According to the report “An industrial view of ammonia as a marine fuel” by Hafnia, Ammonia (NH3) is as a carbon-free molecule and therefore burning it in an internal combustion engine leads to zero CO2 emissions from the stack. Moreover, green ammonia is when it becomes a carbon-neutral fuel produced from renewable energy sources such as electricity from wind and solar generation.
Firstly, we query if ammonia is suitable for all types of ships?
- Yes, with some smaller exceptions, but it's not the economically best alternative for all types of vessels, or trades. Green ammonia is currently not a fuel for ships, but there are ongoing pilot-project on tankers, bulkers and offshore vessels.
As green ammonia is yet new to the industry, we are curious if Jon Halvard could tell us more about the pros and cons of ammonia, compared to other alternative fuels in the shipping industry?
- Pros will be that ammonia can be produced from renewable energy, then called green ammonia. Further, it can be combusted with no carbon, sulphur, nitrogen (with SCR technology) or soot particles. In addition, it demands less space than hydrogen and weighs less than batteries. It is expected to have lower life-cycle cost compared to hydrogen for deep-sea shipping, with some exceptions, which represents 80% of maritime CO2 emissions.
- Cons include; 1) potential leakages, as it smells really bad and is very poisonous. Thus the strong regulatory requirements. 2) energy loss during production, with around a 60% energy loss or more from "well-to-wheel", a notable example may be from windmill to propeller. Furthermore, 3) it requires more space than MGO and bio-fuels (about 3-4 times more space), which impacts available cargo space. From an environmental perspective, 4) there is also risks of ammonia slip during combustion which makes it not 100% emission free. At last 5), green ammonia is currently more costly than MGO, but this is expected to neutralise as renewable energy becomes cheaper, electrolyser cost drops and carbon tax increases.
In respect of the green shift, may any country in the world produce ammonia or is it some countries with any competitive advantages? If one assumes that ammonia will be a solution towards the green shift, do you think this will affect the world`s balance of power such as the OPEC`s countries?
- Any country who produces energy may produce ammonia, however, only countries with access to renewable energy can produce green ammonia. If a country has access to cheap renewable energy, like Norway, they will have a competitive advantage. Time will tell how this affects the global power balance, but we already see how OPEC countries are investing in renewable energy. Many OPEC countries also have access to relatively cheap solar power, so I don't expect any major changes in the power balance.
As we progress there will be an increase in requirements for the zero-carbon fuel, further there will be a higher amount of alternative lower carbon fuels on the shipping market. We need to ask why ammonia should be implemented rather than other alternative fuels? For the future, do you reckon ammonia as the most promising zero-carbon shipping fuel?
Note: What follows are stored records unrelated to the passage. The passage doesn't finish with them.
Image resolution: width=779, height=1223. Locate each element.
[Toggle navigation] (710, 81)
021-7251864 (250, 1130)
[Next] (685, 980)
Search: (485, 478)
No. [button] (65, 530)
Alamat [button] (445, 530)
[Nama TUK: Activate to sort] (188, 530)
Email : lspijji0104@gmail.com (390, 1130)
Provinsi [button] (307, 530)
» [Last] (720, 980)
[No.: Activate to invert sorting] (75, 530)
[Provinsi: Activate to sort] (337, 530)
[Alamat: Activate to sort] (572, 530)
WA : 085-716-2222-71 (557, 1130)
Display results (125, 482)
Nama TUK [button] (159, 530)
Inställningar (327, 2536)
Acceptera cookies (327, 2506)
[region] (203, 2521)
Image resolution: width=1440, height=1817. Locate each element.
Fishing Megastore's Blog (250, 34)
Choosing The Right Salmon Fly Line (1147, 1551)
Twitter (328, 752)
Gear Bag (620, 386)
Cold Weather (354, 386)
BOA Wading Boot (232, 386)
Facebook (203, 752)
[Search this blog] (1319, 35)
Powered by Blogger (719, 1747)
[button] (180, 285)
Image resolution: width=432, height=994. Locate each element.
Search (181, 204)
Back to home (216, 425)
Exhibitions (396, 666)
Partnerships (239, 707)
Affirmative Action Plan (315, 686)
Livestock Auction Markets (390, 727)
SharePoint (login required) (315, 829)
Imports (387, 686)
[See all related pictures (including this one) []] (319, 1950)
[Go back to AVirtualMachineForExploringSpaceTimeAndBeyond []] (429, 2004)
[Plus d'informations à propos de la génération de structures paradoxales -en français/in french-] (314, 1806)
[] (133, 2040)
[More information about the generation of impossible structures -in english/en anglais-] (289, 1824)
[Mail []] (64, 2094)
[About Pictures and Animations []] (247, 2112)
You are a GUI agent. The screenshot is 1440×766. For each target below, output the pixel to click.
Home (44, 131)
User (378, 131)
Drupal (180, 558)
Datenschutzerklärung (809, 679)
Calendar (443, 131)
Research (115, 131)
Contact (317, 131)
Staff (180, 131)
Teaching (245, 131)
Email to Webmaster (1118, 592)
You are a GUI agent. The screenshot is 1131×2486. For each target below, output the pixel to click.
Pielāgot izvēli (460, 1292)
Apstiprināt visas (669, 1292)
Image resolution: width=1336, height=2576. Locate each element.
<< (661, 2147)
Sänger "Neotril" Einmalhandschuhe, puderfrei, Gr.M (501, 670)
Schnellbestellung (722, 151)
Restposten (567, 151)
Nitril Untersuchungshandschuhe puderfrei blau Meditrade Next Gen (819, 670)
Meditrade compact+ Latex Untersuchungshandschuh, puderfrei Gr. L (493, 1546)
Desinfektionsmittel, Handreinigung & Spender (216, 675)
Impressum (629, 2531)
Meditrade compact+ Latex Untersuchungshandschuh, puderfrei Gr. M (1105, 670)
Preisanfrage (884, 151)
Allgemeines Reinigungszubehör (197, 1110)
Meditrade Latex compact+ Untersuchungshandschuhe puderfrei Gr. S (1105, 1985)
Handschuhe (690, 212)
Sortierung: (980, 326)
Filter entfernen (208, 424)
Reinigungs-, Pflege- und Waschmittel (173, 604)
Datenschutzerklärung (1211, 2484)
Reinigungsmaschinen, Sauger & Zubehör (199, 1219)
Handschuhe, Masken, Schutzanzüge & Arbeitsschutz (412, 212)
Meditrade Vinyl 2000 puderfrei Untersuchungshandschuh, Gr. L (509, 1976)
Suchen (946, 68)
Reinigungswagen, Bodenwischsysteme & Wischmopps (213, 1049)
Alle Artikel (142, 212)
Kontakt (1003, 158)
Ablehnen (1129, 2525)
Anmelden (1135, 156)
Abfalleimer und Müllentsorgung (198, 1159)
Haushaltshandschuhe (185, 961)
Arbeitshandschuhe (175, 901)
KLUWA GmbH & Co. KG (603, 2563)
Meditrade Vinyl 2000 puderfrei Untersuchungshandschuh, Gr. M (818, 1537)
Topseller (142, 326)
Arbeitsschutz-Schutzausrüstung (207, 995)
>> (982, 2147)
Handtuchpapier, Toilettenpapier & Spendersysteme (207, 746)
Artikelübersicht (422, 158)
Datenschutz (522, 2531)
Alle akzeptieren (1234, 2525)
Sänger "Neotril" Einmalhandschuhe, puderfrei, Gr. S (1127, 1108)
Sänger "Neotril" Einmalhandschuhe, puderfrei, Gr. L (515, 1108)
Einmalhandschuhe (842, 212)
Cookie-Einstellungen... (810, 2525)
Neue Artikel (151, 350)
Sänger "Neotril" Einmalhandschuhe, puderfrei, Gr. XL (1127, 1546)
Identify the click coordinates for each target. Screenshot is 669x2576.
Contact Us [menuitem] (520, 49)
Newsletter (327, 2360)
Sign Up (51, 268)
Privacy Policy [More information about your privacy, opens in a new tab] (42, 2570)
- Green ammonia is, in my opinion, currently the best fuel for deep-sea shipping if we want to eliminate carbon emissions from shipping, mainly due to the "Pro's" above. For short-sea shipping other solutions will most likely be a better fit, while for "mid-sea" shipping there are still some question marks. However, deep-sea shipping is the biggest challenge (despite having lower emissions/mt carried) since it represents 80% of the emissions from shipping. But no matter which future fuel is the most promising, there are plenty of actions that can be done to improve energy efficiency (i.e. sails, foils, hull cleaning, air-lubrication systems, fuel optimisation systems and shore power). Energy efficiency will both reduce total fuel cost and reduce space needed for more volumetric emission free fuels.
Many thanks to Jon Halvard Bolstad Olsen for his time and participation in the above interview.